When did I say it should be unlawful? As I said before it’s certainly immoral and I’d be delighted to introduce such a parent to length of railroad track and an oncoming train but it shouldn’t be illegal to abandon your kid.

Your birth certificate is the core of your legal fiction and it isn’t human either. All your strawman ID is based on it. From a legal standpoint YOU aren’t human. A legal fiction isn’t a question of humanity. Corporations are legal fictions. Countries are legal fictions. Businesses are legal fictions. So at what point does one’s being human or not factor in to gaining a legal fiction? If this is your basis of not owning oneself because one is not a human being then perhaps you should oppose the existence of whole countries like the U.S.A. or Canada and many others which are in fact corporations, mere legal fictions.

When did I say it would? I agree with you. It would not be the end of capitalism and would most likely increase competition in many ways. What’s the TFA you refer to?

I don’t think anyone is suggesting that they would and they probably wouldn’t. You pay a fare and get a ride just like anyone else.

Could you please provide the quote as to where I actually said that? I said children are human beings. And yes the best way is for one’s parents to feed, cloth and educate one’s children. And yes personally I am partial to giving that care as a gift because one loves one’s children and gives a damn about one’s own survival but at no point did I say it should be a legal requirement to be a gift and that children should be legally free of obligation. I did however point out that if we are going to view that care as debt it should be as a bell curve because children progressively become more independent over time, and therefore incur less debt.

puts up hand and waves it Oh I know! I know! Because it would result in cheaper taxi services for everyone. AND if that cost you mentioned was distributed over a community via crowdfunding any one individual wouldn’t be paying all that much so the gains of having cheaper ownerless taxis would outweigh the costs of contributing to the crowdfund to produce them.

This scenario assumes one individually bore the entirety of the cost and didn’t crowdfund the project as a community via a DOA and crowdfunding platform.

Yeah pretty much.

Makes more sense simply to write off the debt and drop reputation at some point or have a system where one CAN be a debt slave to work off the debt or take a hit to their reputation.

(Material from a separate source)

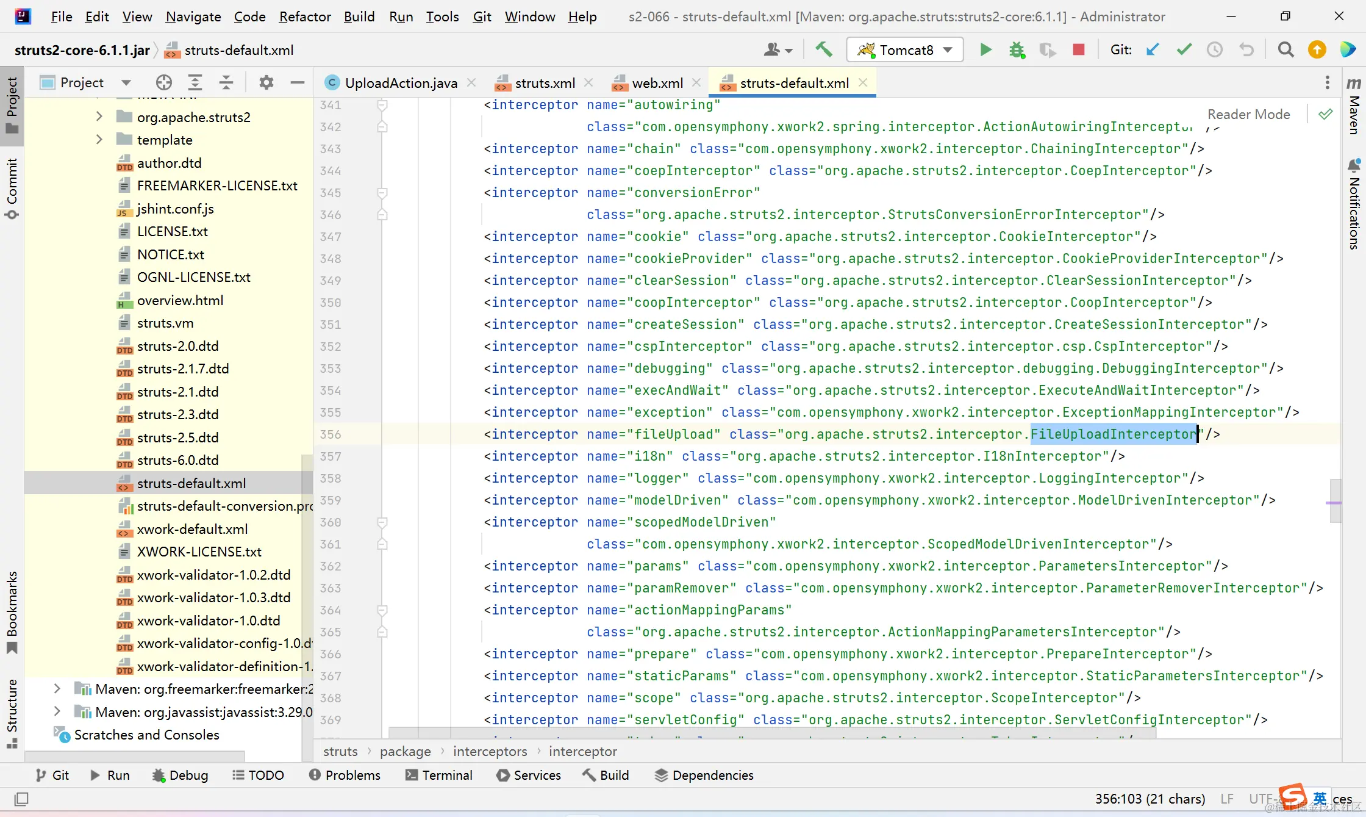Screen dimensions: 1366x817
Task: Open Project panel settings gear
Action: tap(266, 82)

But generational debt slavery makes as much sense as debt backed currency.

The First Nations had trade and they never ran into problems with fascism. Well I can’t say that definitively as I’m not an expert on First Nations history which spans several hundred if not thousand years but I think the point stands. Exchanging goods does not inherently result in corporate oligarchies. It’s something specific in western civilization that’s causing this problem to arise.

Perhaps it has something to do with the First Nations valuing the land and the people? And western corporations being essentially modeled after profit driven psychopaths?

Capitalism and communism are NOT political systems. Do not confuse them with political systems. I agree centralization is something to avoid regardless of how it is done. However most agrarian based sociaties eschew decentralization.

Can we agree to get rid of government?

Citation? Examples? Proof?

Something like a protection racket or other form of extortion. But that isn’t the fault of capitalism. One simply needs to find a way to incentivize putting the public interest and the ecosystem. Though I find the need for the later laughable as only an idiot pisses upstream and damages their own life support system but apparently we have a lot of those running around.

Is your objection to hard labour or to involuntary labour that’s the question? Coal miners were paid to go down into the coal mines and put their health and lives on the line voluntarily. If you were a slave living a lavish lifestyle in a gilded cage would you not still be a slave?

If property is owned and issued by government then it isn’t ownerless. Null program.